よし!

夜、少し暁斗くんに時間を作ってもらおう。
ちゃんと素直な気持ちを話すんだ。


釣り合わなくても…隣にいさせて欲しい。




ん?

校門付近がなんだか騒がしい。

私は人混みをかき分けて帰宅に急ぐ。




「おい」


この声はー…


「えっ!暁斗くん!?」


「また無視か」


「ち、違うよ!気づかなかっただけだよ!」


さすがというか…他校でも人気の暁斗くん。
“皆実暁斗”として知っている人たちが多いけど、かっこよくてファン的になってる子たちもいるらしい。
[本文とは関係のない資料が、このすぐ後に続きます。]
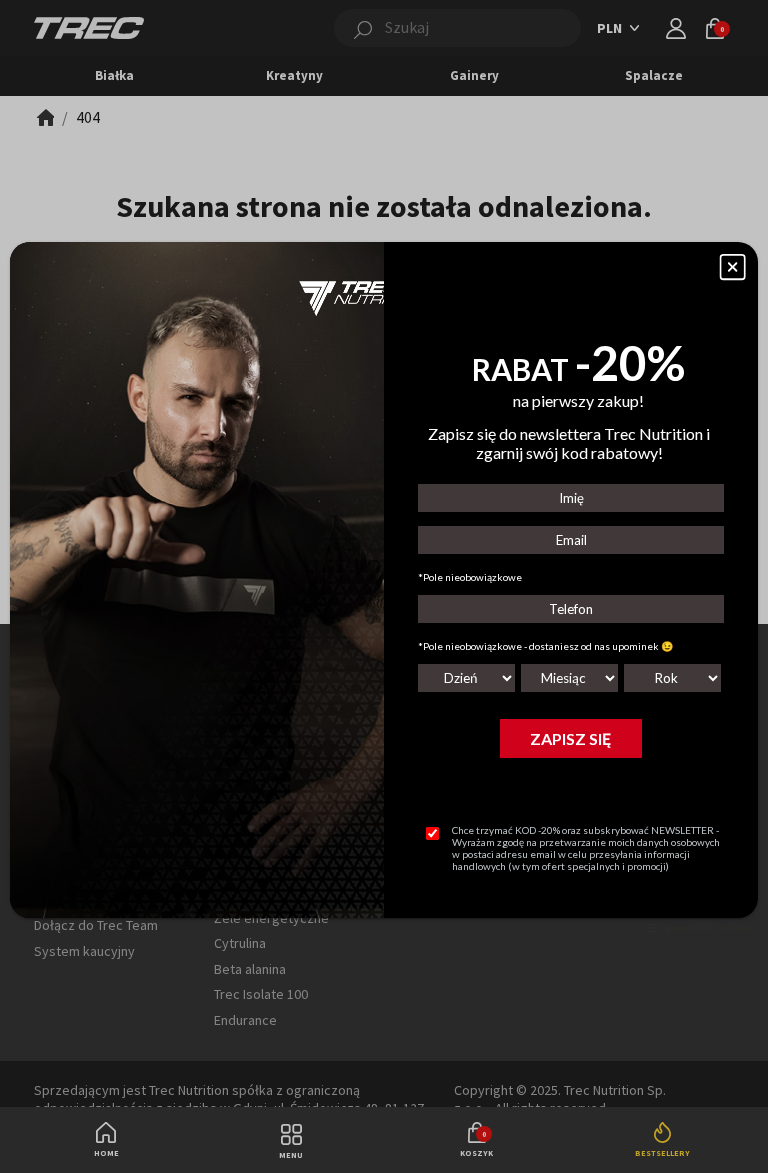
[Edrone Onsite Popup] (384, 586)
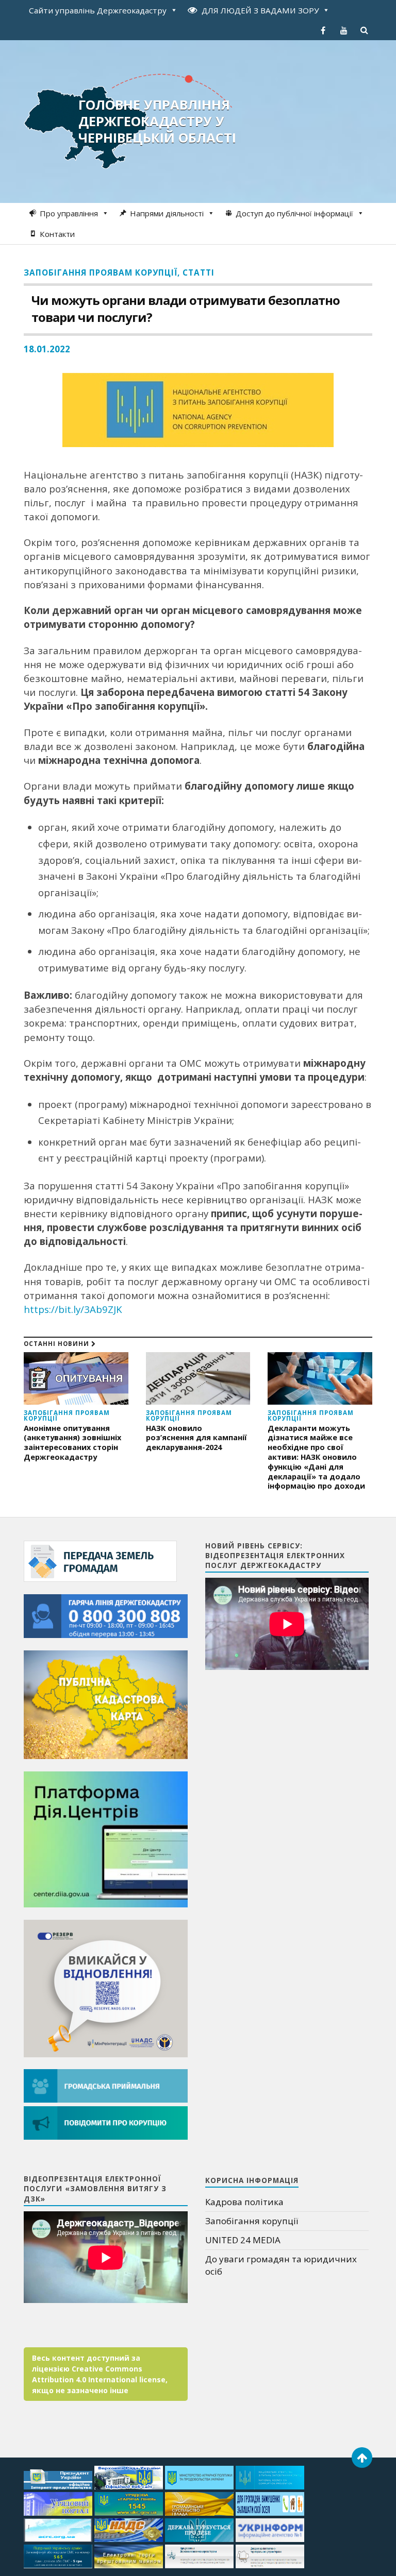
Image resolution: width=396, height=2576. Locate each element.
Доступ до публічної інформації (294, 213)
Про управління (69, 213)
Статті (198, 272)
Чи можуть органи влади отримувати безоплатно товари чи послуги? (185, 309)
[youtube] (344, 30)
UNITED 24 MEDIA (242, 2240)
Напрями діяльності (167, 213)
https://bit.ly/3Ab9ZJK (73, 1309)
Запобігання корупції (251, 2221)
それにしても、暁斗くんの周りに女の子たちが多くてなかなか近づかない。




「邪魔」


そう言って周りの女の子たちを退ける暁斗くん。
あぁ、塩モードだ。



グイッ

私は肩を抱かれて暁斗くんの方へ倒れそうになった。



「やっとちゃんと喋ったな」

「前から無視はしてないし…!」



なんで暁斗くんがここにいるの!?



「ついて来い」

「わっ!」



手を引っ張られて、強制的に手を繋ぐ状態に。
でも、それが実はすごく嬉しくて離さないでほしいって思ってしまう。




でもね


もう10分ぐらい経ったかな?
手は繋いだままです。



会話はゼロです。

初対面でも、もうちょっと話すやろ!?って思ってしまうぐらいに。



「あの…どこ行くの?仕事あるんですが」

「休み」

「えぇ!?それなら先に言ってください!牧さんたちにもちゃんと自分から言いたいし、休み前には他の方に負担にならないように仕事をやっておきたいんです」


私だけこんな自由なシフトはおかしい。
仕事なんだから。
ちゃんとしたい。



「あの家では俺の言うことが絶対だ」


わぁー。
清々しいほどの俺様爆発。


「そういう問題じゃないから!」

手を振り払い、私はその場に立ち止まった。




「言ったら来なかっただろ」

「え?」

「事前に言ってたら、お前は今日絶対ついてこなかったはずだ。牧さんたちにはちゃんと言ってる」


あ…このためにだったんだ…


私ってばまた勝手に怒ってる…


「暁斗くん、ごめ…」
「行くぞ」


また繋がれた手。


あーあ、私はダメだ。
俺様は暁斗くんだけど、自己中は私だ。